When was the last time you felt that deep sense of passion and purpose, agency, growth, and pure joy? When have you given yourself permission to have a passion? What are you already curious about or what is something you’ve always wanted to explore? 

How might you share this with learners and those around you? How might you “walk the talk” of honoring and delving into passion?

By making your passions and purpose a priority and visible, learners will not only see the difference it can make but will also see what pursuit of it can look like. They’ll gravitate towards the pursuit of finding their own (if they haven’t already). Learner-centered leaders across the country have seen this to be true.

At Iowa BIG, passion permeates everything. On their Meet the Team page, the word “passion” appears fourteen times. Their vision is to “unleash human potential,” and that includes the adults. This isn’t your average, “Meet the Teacher” during a back-to-school night exercise. It’s a part of their DNA. 

Dena Simmons, Founder of LiberatED, recently tweeted, “Educator fam, what y’all doing for JOY in the midst of so much stress & anxiety? I’ve been cooking. How do you plan to find joy today? Let’s inspire each other by sharing our joy practices. If you don’t feel joy, that’s OK. Feel your feels & make time to heal.”

Don’t just take it from me. If we look to the research, we find connecting with a passion helps us in most aspects of life, often leading people to feel more engaged, happier, and healthier. And, as the research also tells us, taking care of ourselves matters, and honoring our own interests, curiosities, and passions can contribute to that. It will change how you show up for the young people and community you’re working with. Your passion precedes you. 

If you’d asked me fifteen years ago when I started my journey as an educator, I’d disagree with this idea and show you my scope and sequence, which solidly started with someone else’s agenda—no passion in sight. I’d likely defend how I’d work passion into my centers, providing choice and opportunity for learners to “discover” (amongst five pre-set choice books, of course).

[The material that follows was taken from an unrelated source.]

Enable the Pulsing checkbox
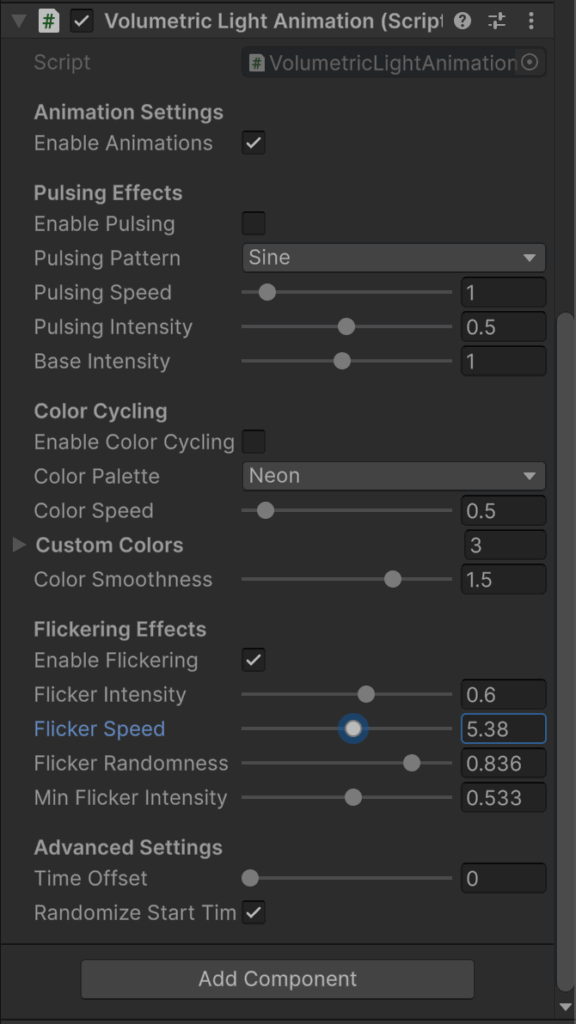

As for my own passions, I would’ve told you that time was a luxury. How, as a full-time educator, do I have time for finding my passions?  

But as I see it now, if you can do anything, prioritize passion. Even if only for ten minutes a day. Find your plants. 

Call me a reductionist or too simple, but in some small way, by doing so you are a part of helping to co-create a new future of education where who we are and what we care about matters, more than how we perform.